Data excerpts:
———

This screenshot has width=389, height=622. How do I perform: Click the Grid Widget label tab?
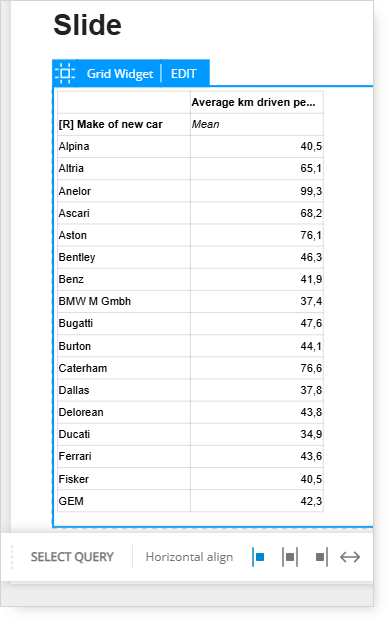point(120,74)
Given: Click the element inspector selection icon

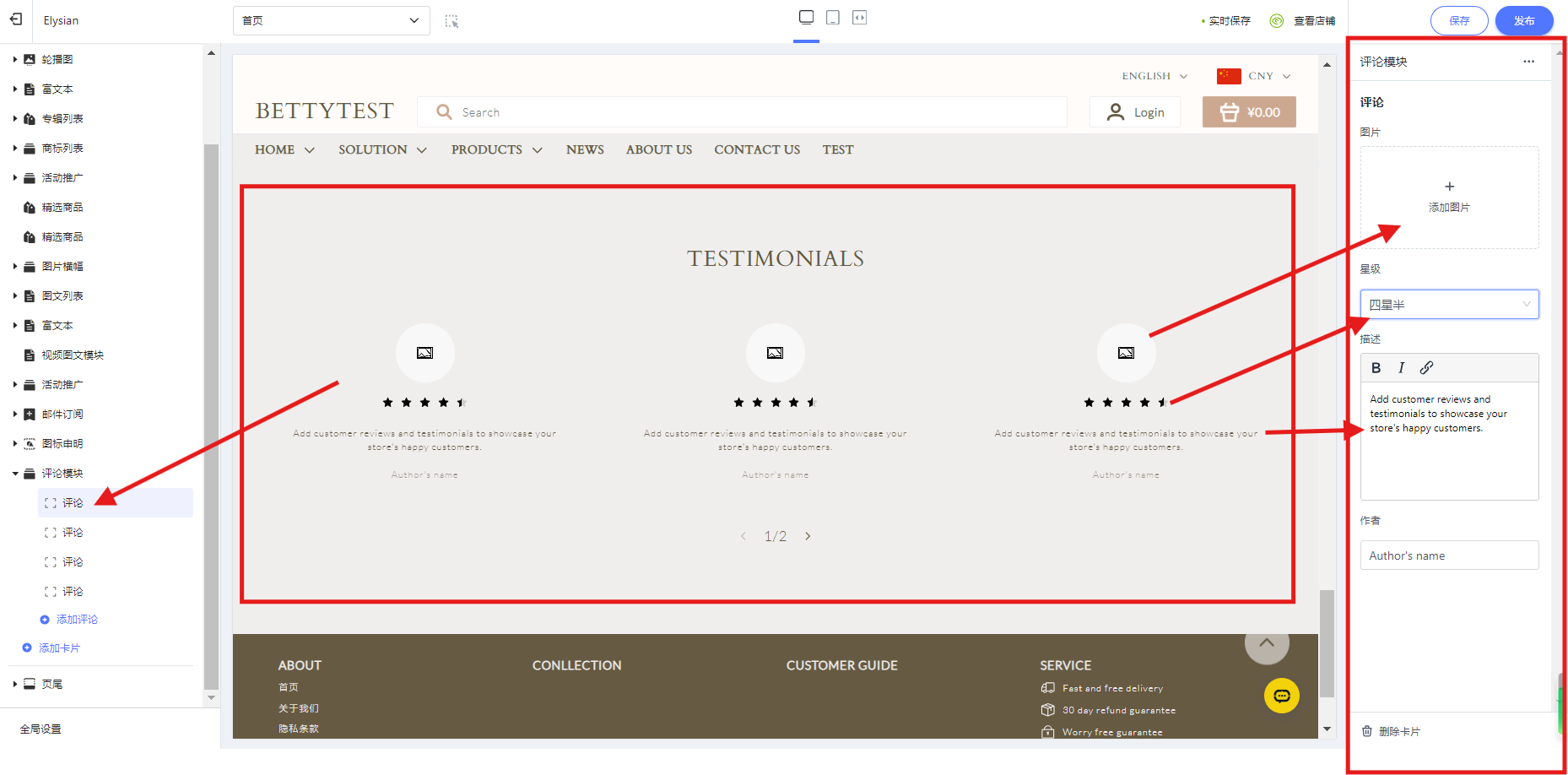Looking at the screenshot, I should click(451, 21).
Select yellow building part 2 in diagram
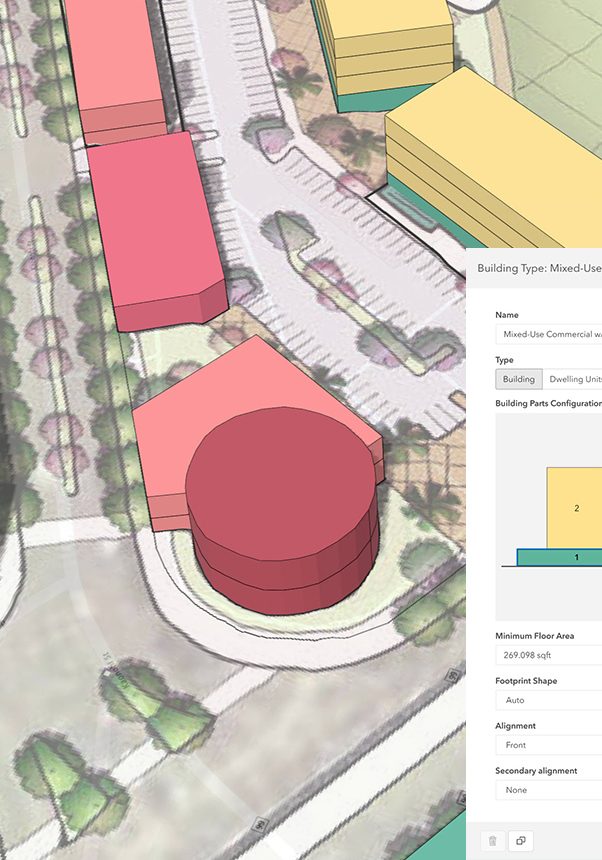602x860 pixels. tap(575, 508)
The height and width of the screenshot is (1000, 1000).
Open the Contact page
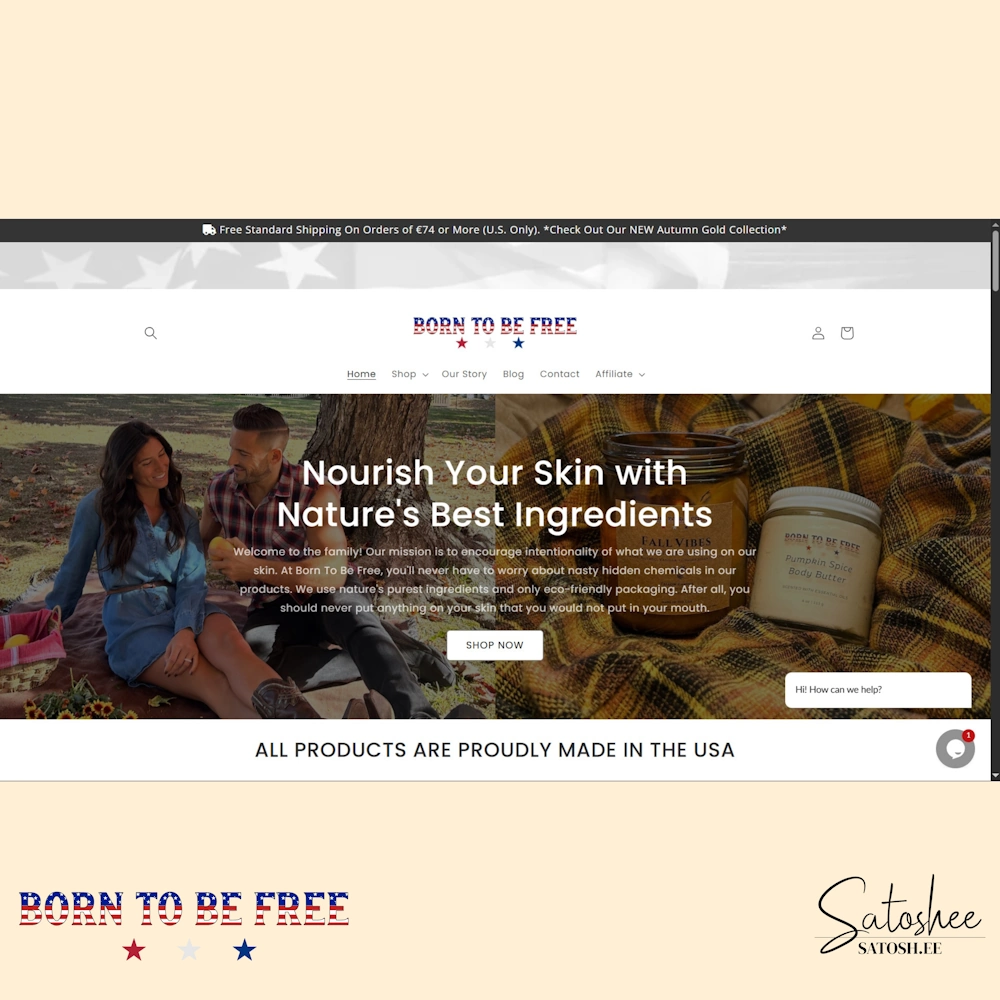(559, 374)
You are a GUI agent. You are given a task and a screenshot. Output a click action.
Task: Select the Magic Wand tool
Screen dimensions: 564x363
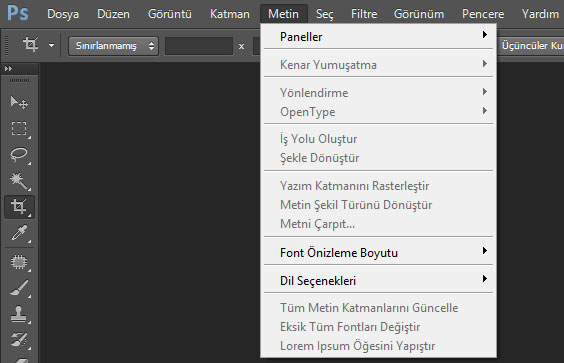point(19,181)
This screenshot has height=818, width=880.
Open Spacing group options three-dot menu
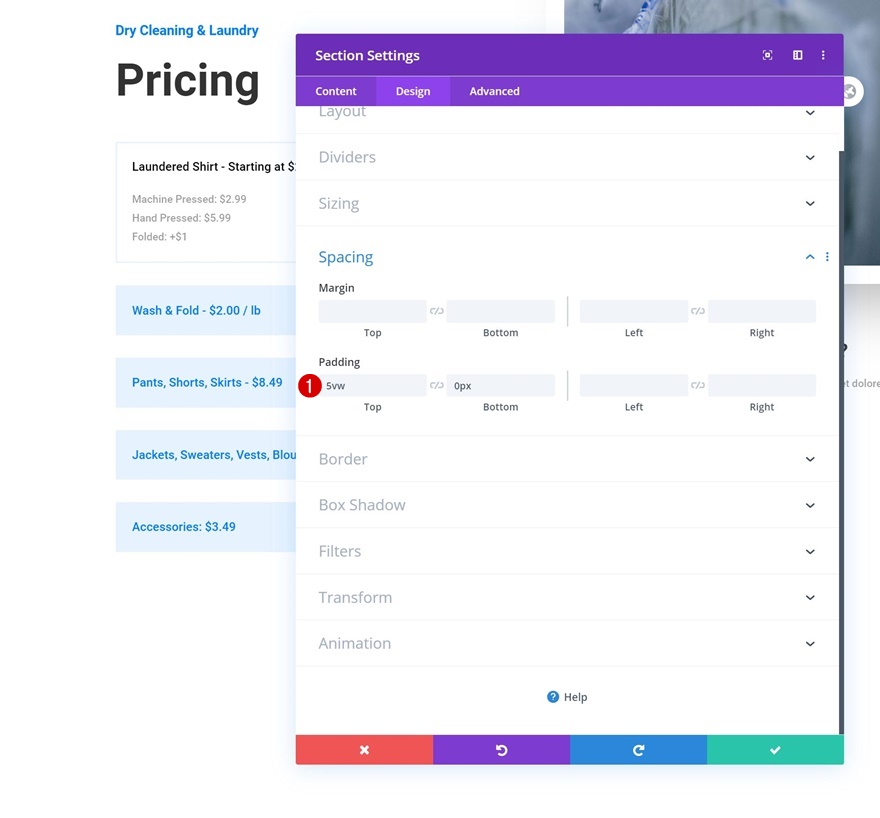[827, 257]
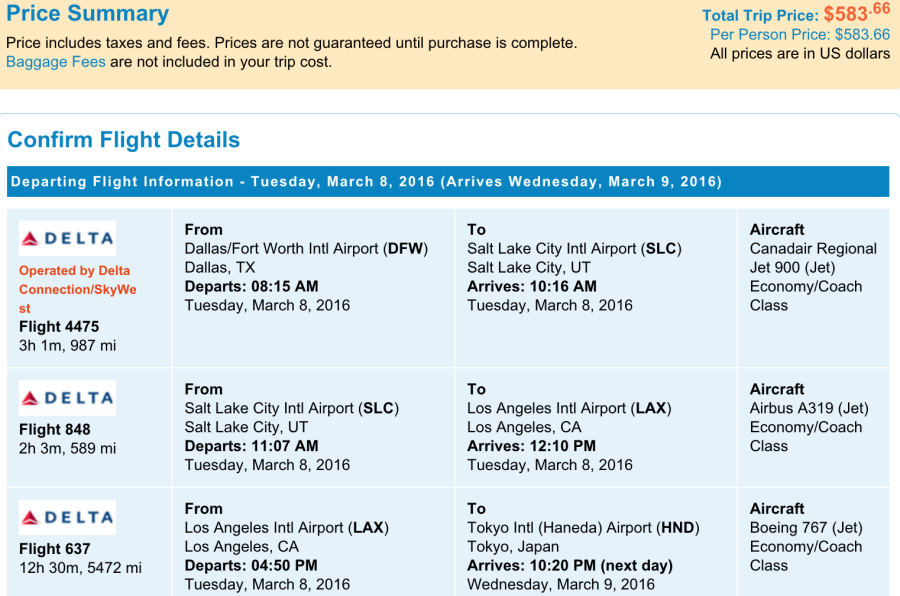
Task: Click the Airbus A319 (Jet) aircraft text
Action: 809,408
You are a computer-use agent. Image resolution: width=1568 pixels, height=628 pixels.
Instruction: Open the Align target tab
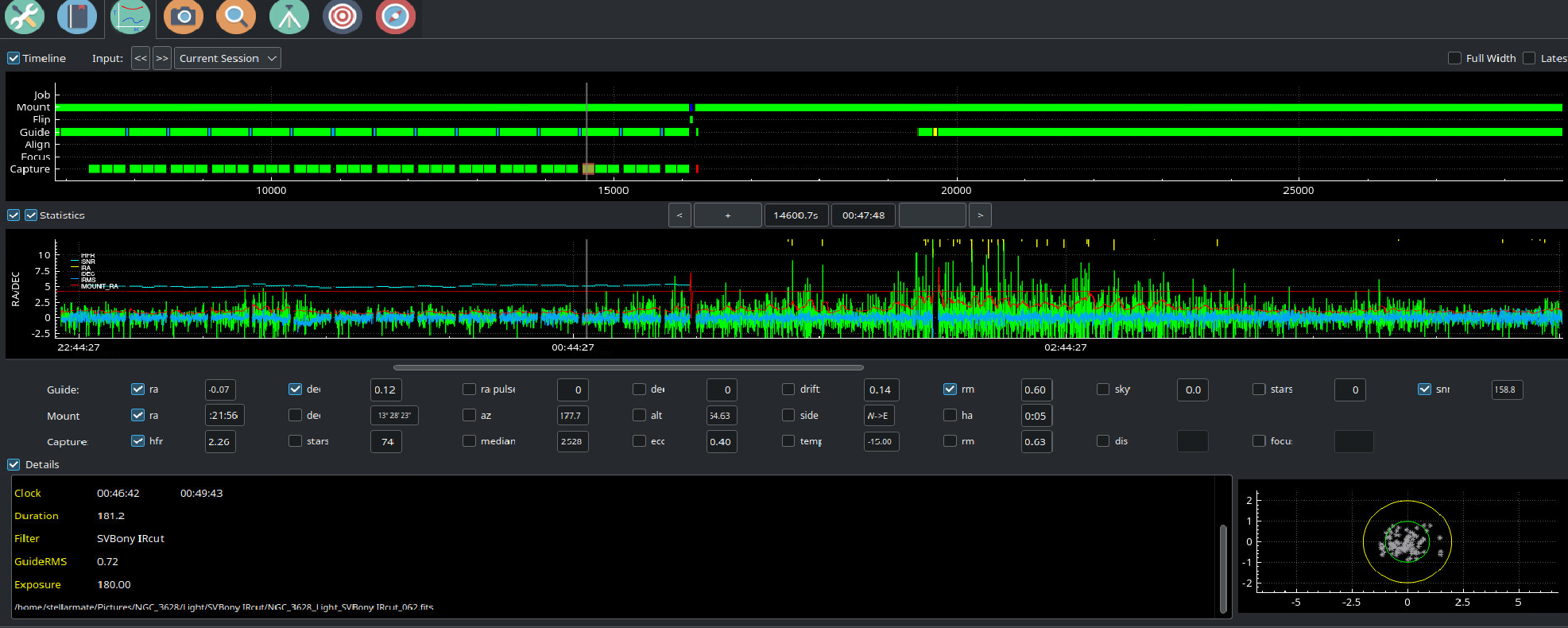click(343, 17)
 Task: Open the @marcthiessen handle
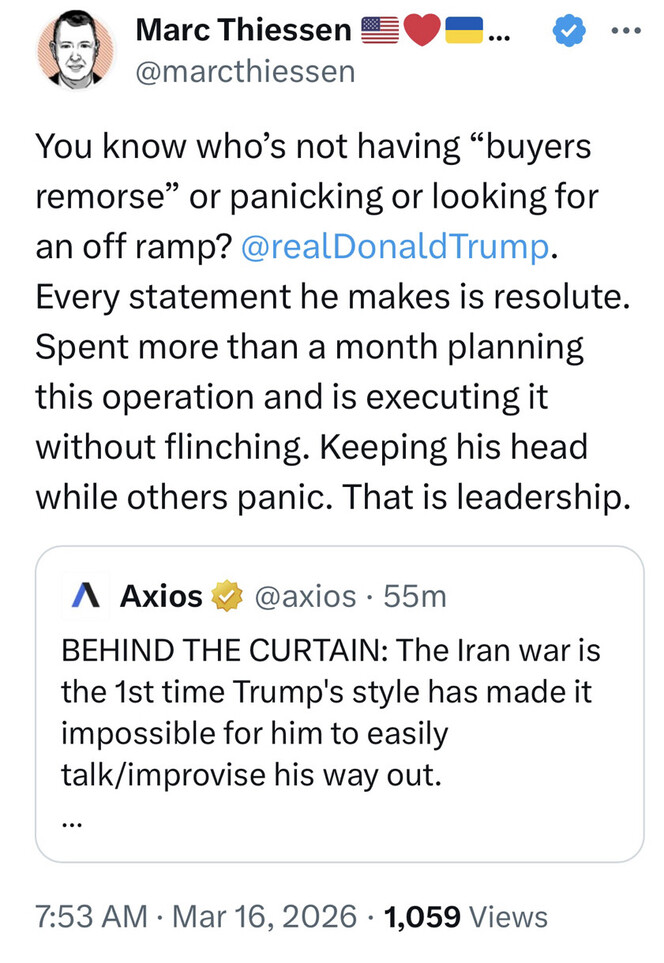pyautogui.click(x=244, y=72)
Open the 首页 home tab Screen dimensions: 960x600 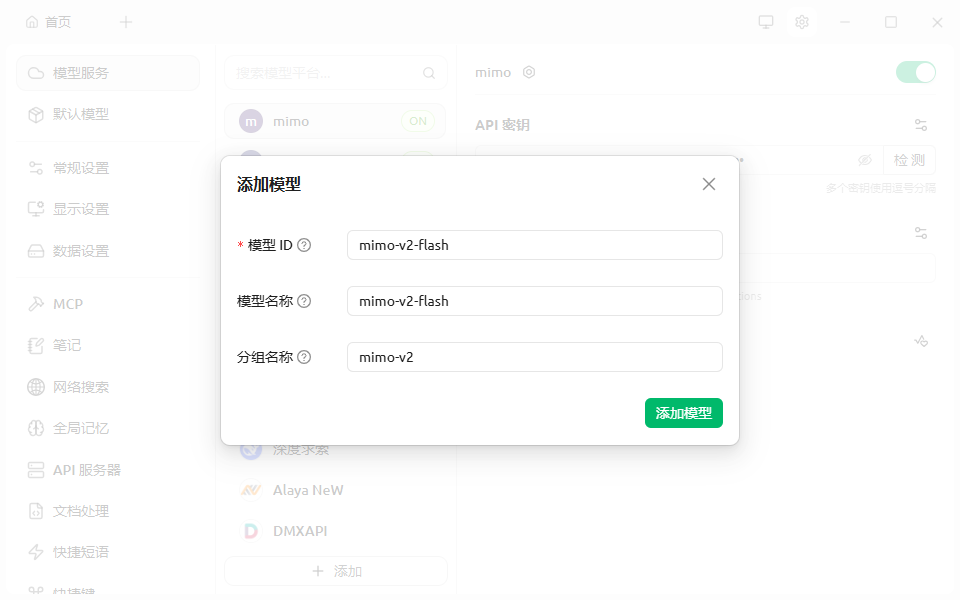point(48,23)
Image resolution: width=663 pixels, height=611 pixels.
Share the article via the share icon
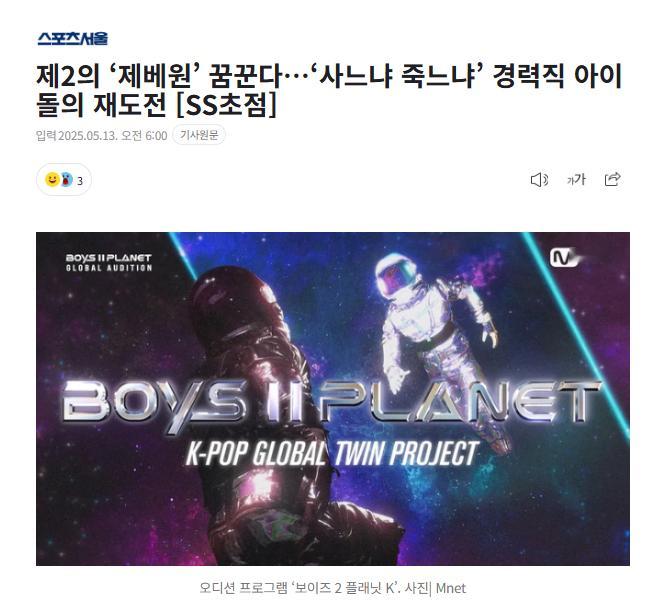coord(613,179)
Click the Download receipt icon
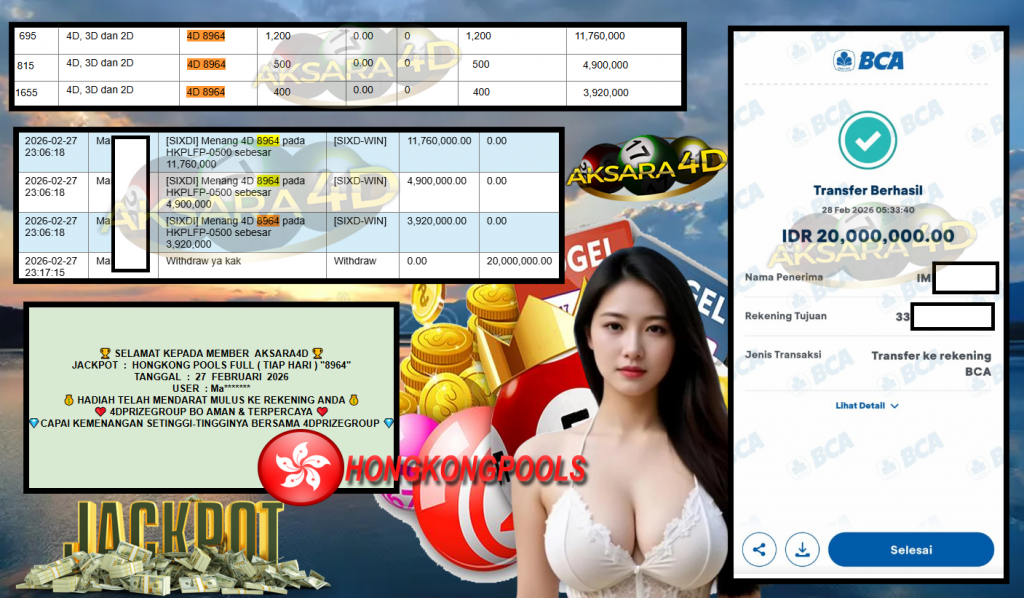This screenshot has height=598, width=1024. click(802, 549)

———

Problem to solve: Going through the entries, return every line holding the word "resolution".

Written answer:
You are a computer-use agent. Image resolution: width=1568 pixels, height=628 pixels.
Image resolution: width=663 pixels, height=611 pixels.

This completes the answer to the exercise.